Canadian university students go crazy for dance meme
The Harlem Shake, a dance move popularized by New York DJ Baauer, may be the fastest-spreading meme on Canadian campuses… ever? The copycat YouTube videos have been made by everyone from a father-and-son duo to Norwegian soldiers, but few groups have moved for the cameras more than our own university students. Canadian students’ videos are racking up tens of thousands of views per day. The jig is simpler than Gangnam Style: one person, usually wearing a mask, flails around unnoticed until suddenly, through the miracle of editing, everyone joins in. So far Western University is leading in the competition for clicks at 170,000. But they’re about to face some challengers. More than 1,000 have signed up on Facebook for Wednesday’s taping at Brock University. More than 450 say they’ll attend at the University of British Columbia on Friday. At Queen’s University 1,200 have accepted the invitation. At the University of Toronto 700 have.
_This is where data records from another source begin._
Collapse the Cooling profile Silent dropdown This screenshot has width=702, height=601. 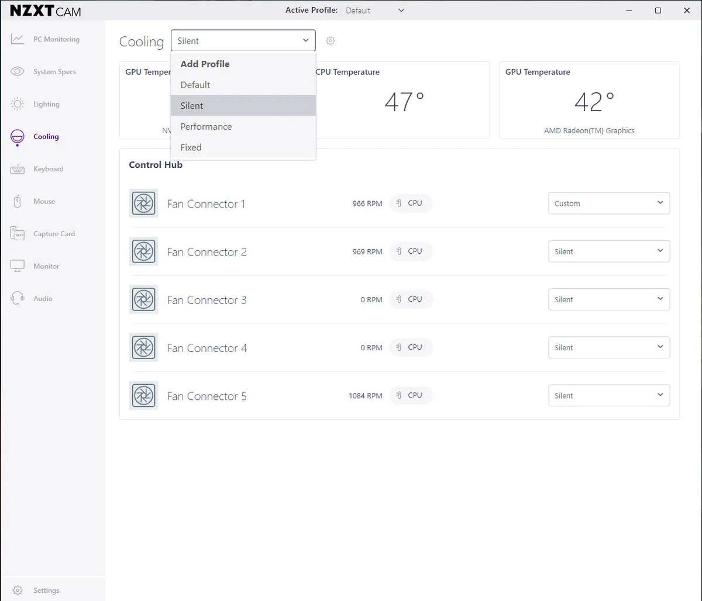[x=243, y=41]
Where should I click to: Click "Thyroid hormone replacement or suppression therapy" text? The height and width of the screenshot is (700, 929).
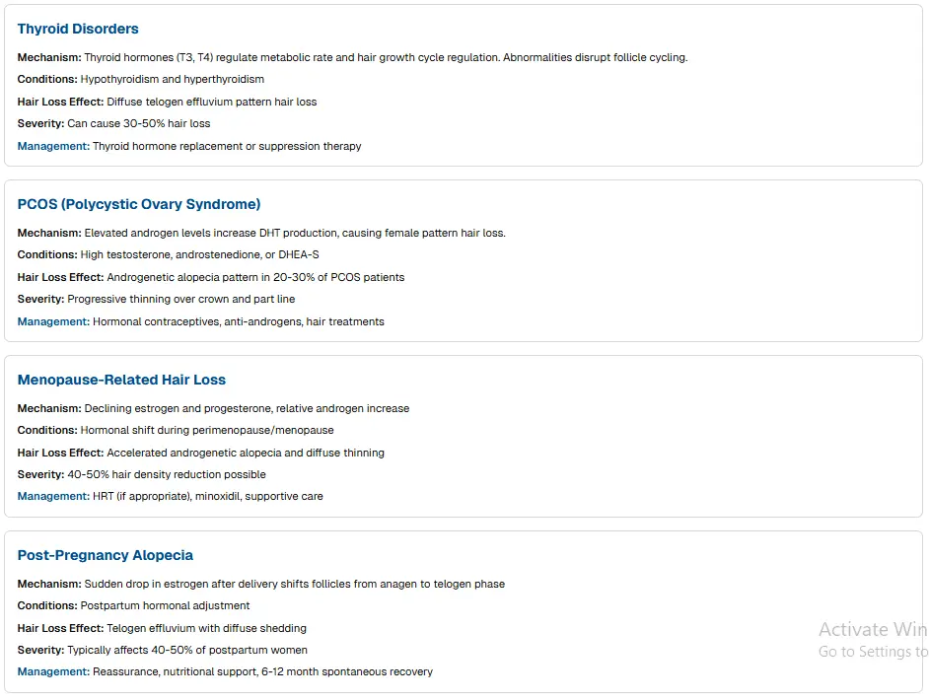pos(227,147)
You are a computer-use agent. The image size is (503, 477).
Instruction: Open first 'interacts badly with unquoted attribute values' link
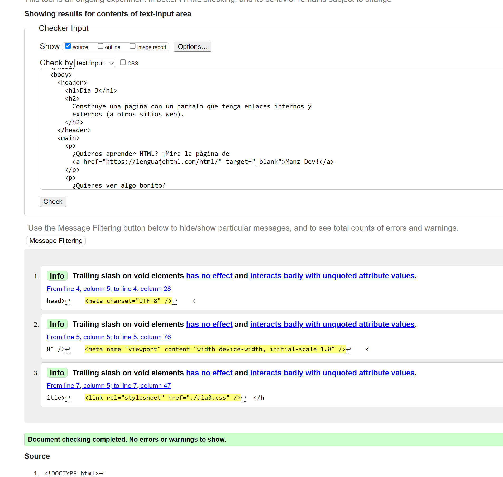pos(332,276)
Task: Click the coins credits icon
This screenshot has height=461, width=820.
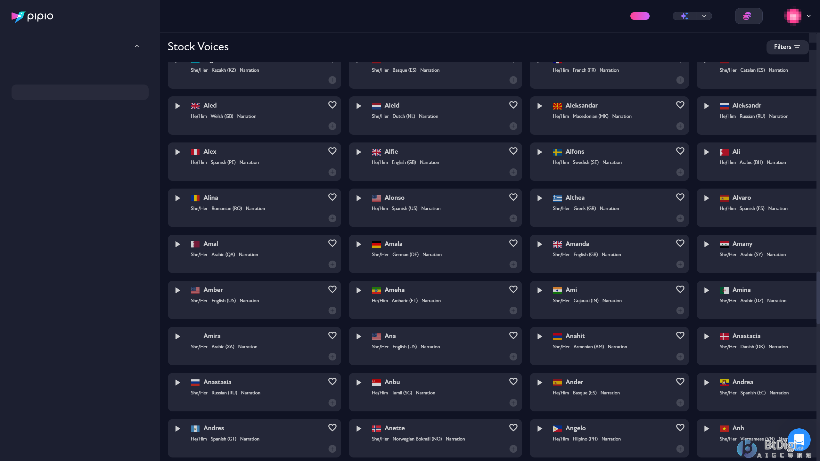Action: point(749,16)
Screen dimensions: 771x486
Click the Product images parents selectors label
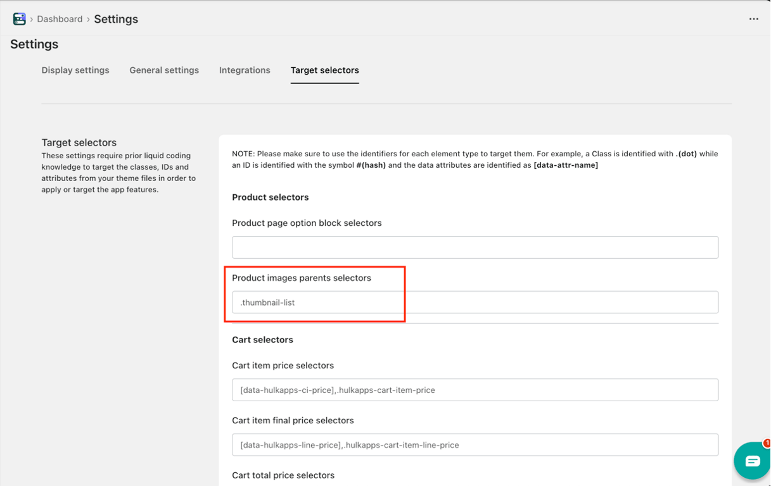point(302,278)
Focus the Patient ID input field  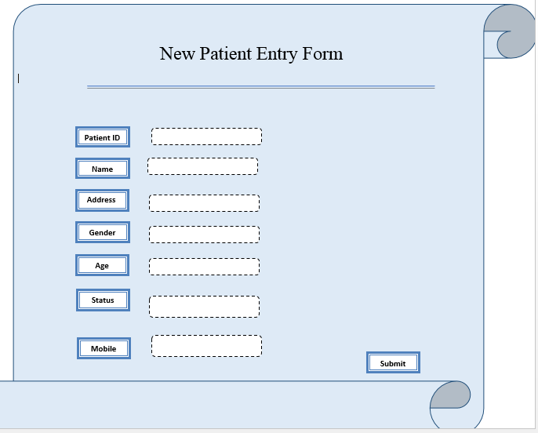tap(206, 136)
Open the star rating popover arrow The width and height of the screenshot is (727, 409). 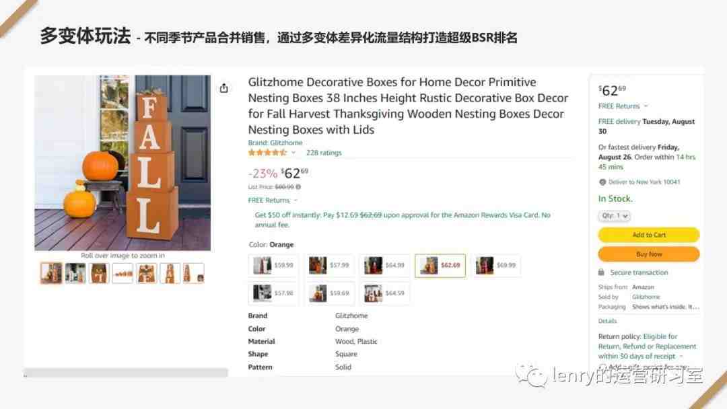point(293,153)
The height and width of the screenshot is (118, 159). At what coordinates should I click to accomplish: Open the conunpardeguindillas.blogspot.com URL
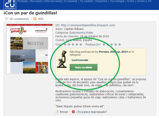click(x=88, y=25)
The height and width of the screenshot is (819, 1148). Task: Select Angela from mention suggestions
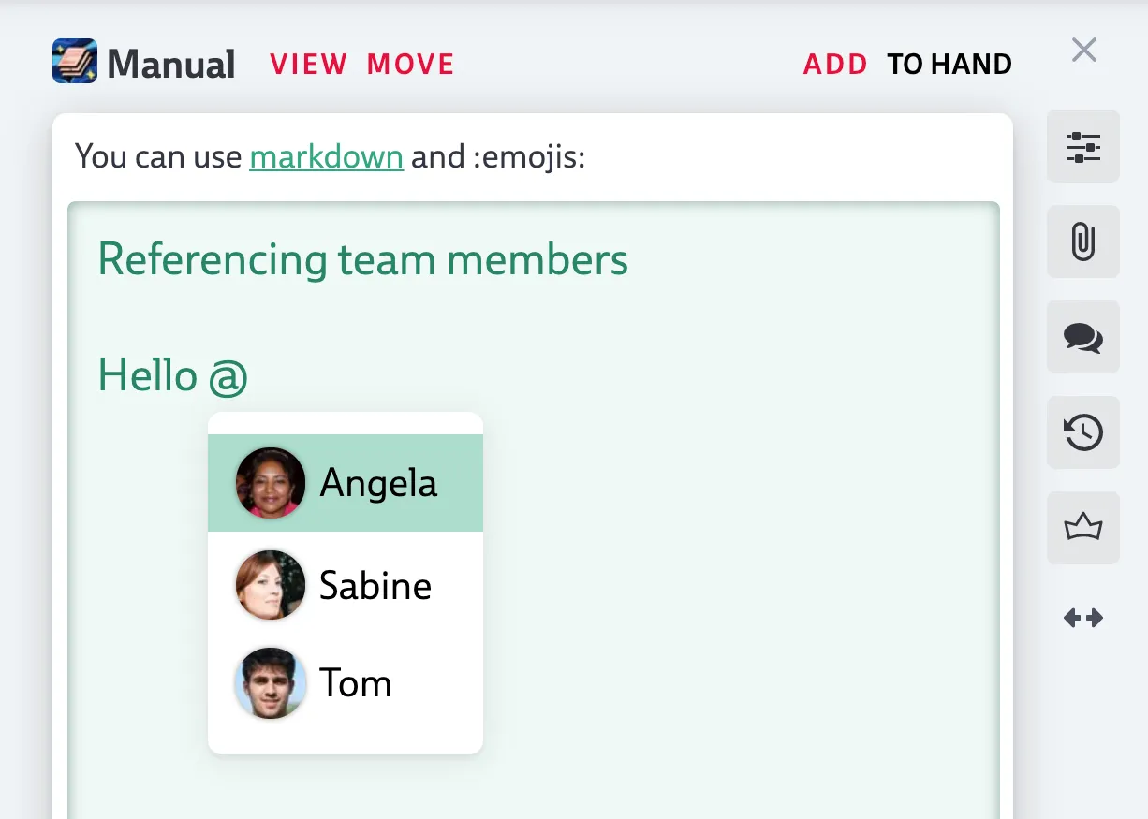tap(378, 483)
At McGill it’s 500.
Western University’s, posted on Sunday, had 170,000 views by Monday.
The University of Guelph’s, posted Saturday, had 160,000 views.
This one, from Wilfrid Laurier University, has 100,000 views.
This response, from the nearby University of Waterloo, has 88,000.
McMaster University’s Deadmau5-featuring version was at 30,000 and climbing.
What students are talking about today (January 31st)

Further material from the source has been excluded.